__Desafio__
Apresente em uma tabela Markdown, com as colunas Nº e Linha, as linhas dos registros abaixo desde o início até a linha que contém "This screenshot has height=824, width=1200.", inclusive. Deixe de fora as linhas em branco.

__Dados fornecidos__

::::::::::

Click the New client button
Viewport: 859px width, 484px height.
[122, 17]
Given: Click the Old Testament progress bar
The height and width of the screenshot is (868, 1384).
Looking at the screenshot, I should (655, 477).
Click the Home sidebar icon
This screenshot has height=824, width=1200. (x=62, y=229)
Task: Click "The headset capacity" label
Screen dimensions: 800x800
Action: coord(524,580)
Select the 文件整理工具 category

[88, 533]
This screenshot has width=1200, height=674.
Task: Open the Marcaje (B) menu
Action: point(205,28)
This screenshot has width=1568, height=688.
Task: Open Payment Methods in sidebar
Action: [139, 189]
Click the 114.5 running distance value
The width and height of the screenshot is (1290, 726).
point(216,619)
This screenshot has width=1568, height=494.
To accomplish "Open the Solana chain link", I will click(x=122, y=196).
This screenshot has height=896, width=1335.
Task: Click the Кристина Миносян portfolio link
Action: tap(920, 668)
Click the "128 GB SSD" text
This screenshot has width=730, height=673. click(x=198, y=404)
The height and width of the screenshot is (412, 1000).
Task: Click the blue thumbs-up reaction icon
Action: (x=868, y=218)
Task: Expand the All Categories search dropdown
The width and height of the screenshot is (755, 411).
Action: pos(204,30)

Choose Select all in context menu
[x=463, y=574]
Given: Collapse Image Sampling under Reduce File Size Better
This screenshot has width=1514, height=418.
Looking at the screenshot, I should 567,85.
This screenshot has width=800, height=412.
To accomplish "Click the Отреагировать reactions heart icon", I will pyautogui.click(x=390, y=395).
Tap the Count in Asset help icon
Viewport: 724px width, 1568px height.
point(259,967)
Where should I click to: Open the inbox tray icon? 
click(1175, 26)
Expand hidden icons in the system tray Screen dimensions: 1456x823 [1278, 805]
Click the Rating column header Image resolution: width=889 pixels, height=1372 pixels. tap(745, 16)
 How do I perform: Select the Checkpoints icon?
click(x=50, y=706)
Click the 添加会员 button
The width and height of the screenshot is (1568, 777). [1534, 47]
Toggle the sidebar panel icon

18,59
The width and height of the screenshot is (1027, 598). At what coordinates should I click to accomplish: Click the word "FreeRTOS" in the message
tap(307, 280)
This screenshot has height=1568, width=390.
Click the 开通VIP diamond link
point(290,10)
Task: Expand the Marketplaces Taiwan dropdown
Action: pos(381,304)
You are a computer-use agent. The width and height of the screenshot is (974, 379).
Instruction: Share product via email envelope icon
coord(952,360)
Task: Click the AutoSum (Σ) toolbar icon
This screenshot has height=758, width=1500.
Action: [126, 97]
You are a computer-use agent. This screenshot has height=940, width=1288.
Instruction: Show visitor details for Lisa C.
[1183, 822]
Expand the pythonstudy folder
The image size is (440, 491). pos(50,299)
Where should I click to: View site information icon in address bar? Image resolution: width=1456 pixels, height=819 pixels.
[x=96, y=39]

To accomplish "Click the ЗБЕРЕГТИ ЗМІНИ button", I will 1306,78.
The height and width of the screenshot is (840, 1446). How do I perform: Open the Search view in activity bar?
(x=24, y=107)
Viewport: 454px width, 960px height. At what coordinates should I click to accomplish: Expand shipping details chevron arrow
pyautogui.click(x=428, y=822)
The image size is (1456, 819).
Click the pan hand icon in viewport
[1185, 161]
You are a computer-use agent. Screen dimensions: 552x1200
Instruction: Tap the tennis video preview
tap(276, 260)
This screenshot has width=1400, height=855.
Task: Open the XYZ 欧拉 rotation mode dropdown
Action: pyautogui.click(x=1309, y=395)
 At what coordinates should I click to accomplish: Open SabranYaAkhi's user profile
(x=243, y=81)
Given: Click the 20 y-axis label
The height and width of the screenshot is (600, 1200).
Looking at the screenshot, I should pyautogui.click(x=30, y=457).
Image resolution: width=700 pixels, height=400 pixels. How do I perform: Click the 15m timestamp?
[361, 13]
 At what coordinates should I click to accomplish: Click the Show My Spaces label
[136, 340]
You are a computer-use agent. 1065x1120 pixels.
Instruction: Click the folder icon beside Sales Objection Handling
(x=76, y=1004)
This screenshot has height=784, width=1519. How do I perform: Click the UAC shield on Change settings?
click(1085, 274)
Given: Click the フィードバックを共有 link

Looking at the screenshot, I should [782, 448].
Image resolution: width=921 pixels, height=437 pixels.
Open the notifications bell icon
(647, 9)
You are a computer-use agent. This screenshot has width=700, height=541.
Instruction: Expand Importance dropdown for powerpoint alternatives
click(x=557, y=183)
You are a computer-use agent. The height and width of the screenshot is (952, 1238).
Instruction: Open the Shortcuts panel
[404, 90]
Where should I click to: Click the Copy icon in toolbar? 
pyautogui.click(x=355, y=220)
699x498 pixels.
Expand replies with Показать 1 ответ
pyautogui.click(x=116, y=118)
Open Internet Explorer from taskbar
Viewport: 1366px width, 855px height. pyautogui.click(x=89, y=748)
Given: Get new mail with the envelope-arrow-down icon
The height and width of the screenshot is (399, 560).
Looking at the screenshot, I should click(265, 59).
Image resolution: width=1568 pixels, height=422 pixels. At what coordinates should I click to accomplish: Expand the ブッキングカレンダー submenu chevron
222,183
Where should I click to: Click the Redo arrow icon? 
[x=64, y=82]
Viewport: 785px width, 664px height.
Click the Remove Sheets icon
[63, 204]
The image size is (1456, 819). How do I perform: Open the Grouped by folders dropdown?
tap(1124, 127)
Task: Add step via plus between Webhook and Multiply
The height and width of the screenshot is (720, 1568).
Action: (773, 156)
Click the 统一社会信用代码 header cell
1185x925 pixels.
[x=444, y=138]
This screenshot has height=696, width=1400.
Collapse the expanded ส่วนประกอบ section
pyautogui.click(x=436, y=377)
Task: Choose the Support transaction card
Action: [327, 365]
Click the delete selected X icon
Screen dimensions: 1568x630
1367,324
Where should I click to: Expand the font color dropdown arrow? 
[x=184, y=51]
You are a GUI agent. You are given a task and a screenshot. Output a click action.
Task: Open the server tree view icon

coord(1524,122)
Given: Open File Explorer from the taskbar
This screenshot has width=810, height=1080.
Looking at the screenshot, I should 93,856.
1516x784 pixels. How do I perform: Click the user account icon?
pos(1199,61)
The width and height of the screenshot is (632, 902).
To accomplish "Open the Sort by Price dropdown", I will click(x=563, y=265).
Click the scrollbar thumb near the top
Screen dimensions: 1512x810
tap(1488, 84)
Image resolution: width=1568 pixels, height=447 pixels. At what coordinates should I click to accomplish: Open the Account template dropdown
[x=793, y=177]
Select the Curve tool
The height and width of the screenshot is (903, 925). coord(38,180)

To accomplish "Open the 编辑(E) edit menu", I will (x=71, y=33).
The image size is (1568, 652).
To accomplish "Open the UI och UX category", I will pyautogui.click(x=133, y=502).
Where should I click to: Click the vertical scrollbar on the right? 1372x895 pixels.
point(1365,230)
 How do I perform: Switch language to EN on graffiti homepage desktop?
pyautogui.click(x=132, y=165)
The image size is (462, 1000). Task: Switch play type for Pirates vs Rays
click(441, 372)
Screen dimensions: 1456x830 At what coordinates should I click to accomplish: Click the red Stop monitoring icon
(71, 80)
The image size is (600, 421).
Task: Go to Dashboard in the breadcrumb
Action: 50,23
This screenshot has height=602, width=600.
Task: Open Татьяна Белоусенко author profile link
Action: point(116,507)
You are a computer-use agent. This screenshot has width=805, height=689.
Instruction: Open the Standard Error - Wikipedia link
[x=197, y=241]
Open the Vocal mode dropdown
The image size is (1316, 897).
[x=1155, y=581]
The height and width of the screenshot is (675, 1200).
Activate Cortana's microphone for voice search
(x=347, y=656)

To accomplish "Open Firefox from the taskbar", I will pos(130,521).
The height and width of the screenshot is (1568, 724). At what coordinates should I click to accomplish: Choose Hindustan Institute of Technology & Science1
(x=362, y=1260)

::::::::::

__Solução__
| Nº | Linha |
|---|---|
| 1 | Click the New client button |
| 2 | Viewport: 859px width, 484px height. |
| 3 | [122, 17] |
| 4 | Given: Click the Old Testament progress bar |
| 5 | The height and width of the screenshot is (868, 1384). |
| 6 | Looking at the screenshot, I should (655, 477). |
| 7 | Click the Home sidebar icon |
| 8 | This screenshot has height=824, width=1200. (x=62, y=229) |